- [DIRECTIVE]: Return every row below as a JSON array of strings, with one string per line and blank lines omitted.
== GIVEN DATA
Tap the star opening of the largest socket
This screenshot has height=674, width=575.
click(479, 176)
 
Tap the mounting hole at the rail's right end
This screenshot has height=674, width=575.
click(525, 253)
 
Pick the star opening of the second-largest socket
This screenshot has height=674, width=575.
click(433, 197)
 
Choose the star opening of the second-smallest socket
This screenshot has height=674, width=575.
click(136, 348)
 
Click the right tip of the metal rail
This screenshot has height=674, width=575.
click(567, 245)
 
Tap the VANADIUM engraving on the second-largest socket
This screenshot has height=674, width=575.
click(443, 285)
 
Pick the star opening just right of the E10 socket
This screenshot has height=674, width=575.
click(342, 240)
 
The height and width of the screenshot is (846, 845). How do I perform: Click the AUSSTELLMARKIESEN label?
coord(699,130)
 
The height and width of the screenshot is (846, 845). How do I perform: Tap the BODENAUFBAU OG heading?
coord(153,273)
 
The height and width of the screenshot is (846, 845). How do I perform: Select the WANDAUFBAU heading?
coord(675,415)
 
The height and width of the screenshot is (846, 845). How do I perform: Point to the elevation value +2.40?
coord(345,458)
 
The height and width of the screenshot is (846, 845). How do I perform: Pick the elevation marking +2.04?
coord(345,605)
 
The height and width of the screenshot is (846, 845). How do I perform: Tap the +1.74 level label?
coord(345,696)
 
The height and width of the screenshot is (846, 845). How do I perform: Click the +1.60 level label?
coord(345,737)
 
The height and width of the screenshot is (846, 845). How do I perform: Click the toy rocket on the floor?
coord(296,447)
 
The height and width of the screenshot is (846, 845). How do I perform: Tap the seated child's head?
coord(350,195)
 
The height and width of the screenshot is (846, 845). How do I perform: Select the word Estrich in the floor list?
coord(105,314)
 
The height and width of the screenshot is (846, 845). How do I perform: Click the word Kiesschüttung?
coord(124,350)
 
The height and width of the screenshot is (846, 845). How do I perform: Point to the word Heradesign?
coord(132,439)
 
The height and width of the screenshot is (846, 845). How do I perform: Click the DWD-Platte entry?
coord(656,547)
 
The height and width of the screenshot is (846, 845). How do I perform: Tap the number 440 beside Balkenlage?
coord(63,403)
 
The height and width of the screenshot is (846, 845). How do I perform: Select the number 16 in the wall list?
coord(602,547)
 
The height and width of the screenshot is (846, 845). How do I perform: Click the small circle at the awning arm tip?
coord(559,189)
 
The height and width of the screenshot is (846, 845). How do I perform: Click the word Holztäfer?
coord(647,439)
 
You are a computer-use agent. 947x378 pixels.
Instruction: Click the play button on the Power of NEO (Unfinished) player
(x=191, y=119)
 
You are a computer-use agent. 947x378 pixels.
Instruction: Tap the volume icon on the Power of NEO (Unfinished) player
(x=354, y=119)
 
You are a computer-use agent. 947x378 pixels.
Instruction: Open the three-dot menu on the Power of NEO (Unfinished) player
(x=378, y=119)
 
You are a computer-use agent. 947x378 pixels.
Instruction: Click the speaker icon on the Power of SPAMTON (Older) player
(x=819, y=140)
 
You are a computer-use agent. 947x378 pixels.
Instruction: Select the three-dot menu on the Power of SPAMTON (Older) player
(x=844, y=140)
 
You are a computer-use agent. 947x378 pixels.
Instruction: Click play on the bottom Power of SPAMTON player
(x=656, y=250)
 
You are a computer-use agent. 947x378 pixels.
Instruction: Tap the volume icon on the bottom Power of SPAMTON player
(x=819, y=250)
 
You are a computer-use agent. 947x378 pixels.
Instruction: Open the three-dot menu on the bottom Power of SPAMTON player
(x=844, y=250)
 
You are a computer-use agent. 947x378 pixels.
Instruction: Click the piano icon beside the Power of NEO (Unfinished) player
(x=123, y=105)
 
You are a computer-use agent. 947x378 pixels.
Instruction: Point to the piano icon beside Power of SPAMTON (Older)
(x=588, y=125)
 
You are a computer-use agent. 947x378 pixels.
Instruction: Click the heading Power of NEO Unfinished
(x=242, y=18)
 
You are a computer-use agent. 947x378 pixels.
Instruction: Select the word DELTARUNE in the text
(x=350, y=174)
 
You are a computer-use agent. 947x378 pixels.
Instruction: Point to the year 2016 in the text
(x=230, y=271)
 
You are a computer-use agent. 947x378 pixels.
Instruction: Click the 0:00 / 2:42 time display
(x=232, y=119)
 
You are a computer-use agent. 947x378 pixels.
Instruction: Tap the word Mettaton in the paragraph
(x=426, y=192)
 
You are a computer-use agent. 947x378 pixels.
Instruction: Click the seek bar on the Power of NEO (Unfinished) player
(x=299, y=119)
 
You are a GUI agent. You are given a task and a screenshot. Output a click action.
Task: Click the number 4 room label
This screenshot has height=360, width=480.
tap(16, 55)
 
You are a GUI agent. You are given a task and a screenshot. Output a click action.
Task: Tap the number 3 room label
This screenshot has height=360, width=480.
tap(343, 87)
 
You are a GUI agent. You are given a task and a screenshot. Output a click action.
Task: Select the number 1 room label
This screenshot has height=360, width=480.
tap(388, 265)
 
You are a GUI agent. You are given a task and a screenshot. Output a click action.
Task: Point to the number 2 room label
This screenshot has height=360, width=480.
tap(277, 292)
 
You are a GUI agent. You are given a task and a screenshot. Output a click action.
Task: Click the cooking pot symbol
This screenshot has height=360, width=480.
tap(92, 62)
====
- [RESPONSE]:
[
  "Tap the star opening of the largest socket",
  "This screenshot has height=674, width=575.",
  "click(479, 176)",
  "Tap the mounting hole at the rail's right end",
  "This screenshot has height=674, width=575.",
  "click(525, 253)",
  "Pick the star opening of the second-largest socket",
  "This screenshot has height=674, width=575.",
  "click(433, 197)",
  "Choose the star opening of the second-smallest socket",
  "This screenshot has height=674, width=575.",
  "click(136, 348)",
  "Click the right tip of the metal rail",
  "This screenshot has height=674, width=575.",
  "click(567, 245)",
  "Tap the VANADIUM engraving on the second-largest socket",
  "This screenshot has height=674, width=575.",
  "click(443, 285)",
  "Pick the star opening just right of the E10 socket",
  "This screenshot has height=674, width=575.",
  "click(342, 240)",
  "The height and width of the screenshot is (846, 845). How do I perform: Click the AUSSTELLMARKIESEN label?",
  "coord(699,130)",
  "The height and width of the screenshot is (846, 845). How do I perform: Tap the BODENAUFBAU OG heading?",
  "coord(153,273)",
  "The height and width of the screenshot is (846, 845). How do I perform: Select the WANDAUFBAU heading?",
  "coord(675,415)",
  "The height and width of the screenshot is (846, 845). How do I perform: Point to the elevation value +2.40?",
  "coord(345,458)",
  "The height and width of the screenshot is (846, 845). How do I perform: Pick the elevation marking +2.04?",
  "coord(345,605)",
  "The height and width of the screenshot is (846, 845). How do I perform: Tap the +1.74 level label?",
  "coord(345,696)",
  "The height and width of the screenshot is (846, 845). How do I perform: Click the +1.60 level label?",
  "coord(345,737)",
  "The height and width of the screenshot is (846, 845). How do I perform: Click the toy rocket on the floor?",
  "coord(296,447)",
  "The height and width of the screenshot is (846, 845). How do I perform: Tap the seated child's head?",
  "coord(350,195)",
  "The height and width of the screenshot is (846, 845). How do I perform: Select the word Estrich in the floor list?",
  "coord(105,314)",
  "The height and width of the screenshot is (846, 845). How do I perform: Click the word Kiesschüttung?",
  "coord(124,350)",
  "The height and width of the screenshot is (846, 845). How do I perform: Point to the word Heradesign?",
  "coord(132,439)",
  "The height and width of the screenshot is (846, 845). How do I perform: Click the DWD-Platte entry?",
  "coord(656,547)",
  "The height and width of the screenshot is (846, 845). How do I perform: Tap the number 440 beside Balkenlage?",
  "coord(63,403)",
  "The height and width of the screenshot is (846, 845). How do I perform: Select the number 16 in the wall list?",
  "coord(602,547)",
  "The height and width of the screenshot is (846, 845). How do I perform: Click the small circle at the awning arm tip?",
  "coord(559,189)",
  "The height and width of the screenshot is (846, 845). How do I perform: Click the word Holztäfer?",
  "coord(647,439)",
  "You are a computer-use agent. 947x378 pixels.",
  "Instruction: Click the play button on the Power of NEO (Unfinished) player",
  "(x=191, y=119)",
  "You are a computer-use agent. 947x378 pixels.",
  "Instruction: Tap the volume icon on the Power of NEO (Unfinished) player",
  "(x=354, y=119)",
  "You are a computer-use agent. 947x378 pixels.",
  "Instruction: Open the three-dot menu on the Power of NEO (Unfinished) player",
  "(x=378, y=119)",
  "You are a computer-use agent. 947x378 pixels.",
  "Instruction: Click the speaker icon on the Power of SPAMTON (Older) player",
  "(x=819, y=140)",
  "You are a computer-use agent. 947x378 pixels.",
  "Instruction: Select the three-dot menu on the Power of SPAMTON (Older) player",
  "(x=844, y=140)",
  "You are a computer-use agent. 947x378 pixels.",
  "Instruction: Click play on the bottom Power of SPAMTON player",
  "(x=656, y=250)",
  "You are a computer-use agent. 947x378 pixels.",
  "Instruction: Tap the volume icon on the bottom Power of SPAMTON player",
  "(x=819, y=250)",
  "You are a computer-use agent. 947x378 pixels.",
  "Instruction: Open the three-dot menu on the bottom Power of SPAMTON player",
  "(x=844, y=250)",
  "You are a computer-use agent. 947x378 pixels.",
  "Instruction: Click the piano icon beside the Power of NEO (Unfinished) player",
  "(x=123, y=105)",
  "You are a computer-use agent. 947x378 pixels.",
  "Instruction: Point to the piano icon beside Power of SPAMTON (Older)",
  "(x=588, y=125)",
  "You are a computer-use agent. 947x378 pixels.",
  "Instruction: Click the heading Power of NEO Unfinished",
  "(x=242, y=18)",
  "You are a computer-use agent. 947x378 pixels.",
  "Instruction: Select the word DELTARUNE in the text",
  "(x=350, y=174)",
  "You are a computer-use agent. 947x378 pixels.",
  "Instruction: Point to the year 2016 in the text",
  "(x=230, y=271)",
  "You are a computer-use agent. 947x378 pixels.",
  "Instruction: Click the 0:00 / 2:42 time display",
  "(x=232, y=119)",
  "You are a computer-use agent. 947x378 pixels.",
  "Instruction: Tap the word Mettaton in the paragraph",
  "(x=426, y=192)",
  "You are a computer-use agent. 947x378 pixels.",
  "Instruction: Click the seek bar on the Power of NEO (Unfinished) player",
  "(x=299, y=119)",
  "You are a GUI agent. You are given a task and a screenshot. Output a click action.",
  "Task: Click the number 4 room label",
  "This screenshot has height=360, width=480.",
  "tap(16, 55)",
  "You are a GUI agent. You are given a task and a screenshot. Output a click action.",
  "Task: Tap the number 3 room label",
  "This screenshot has height=360, width=480.",
  "tap(343, 87)",
  "You are a GUI agent. You are given a task and a screenshot. Output a click action.",
  "Task: Select the number 1 room label",
  "This screenshot has height=360, width=480.",
  "tap(388, 265)",
  "You are a GUI agent. You are given a task and a screenshot. Output a click action.",
  "Task: Point to the number 2 room label",
  "This screenshot has height=360, width=480.",
  "tap(277, 292)",
  "You are a GUI agent. You are given a task and a screenshot. Output a click action.",
  "Task: Click the cooking pot symbol",
  "This screenshot has height=360, width=480.",
  "tap(92, 62)"
]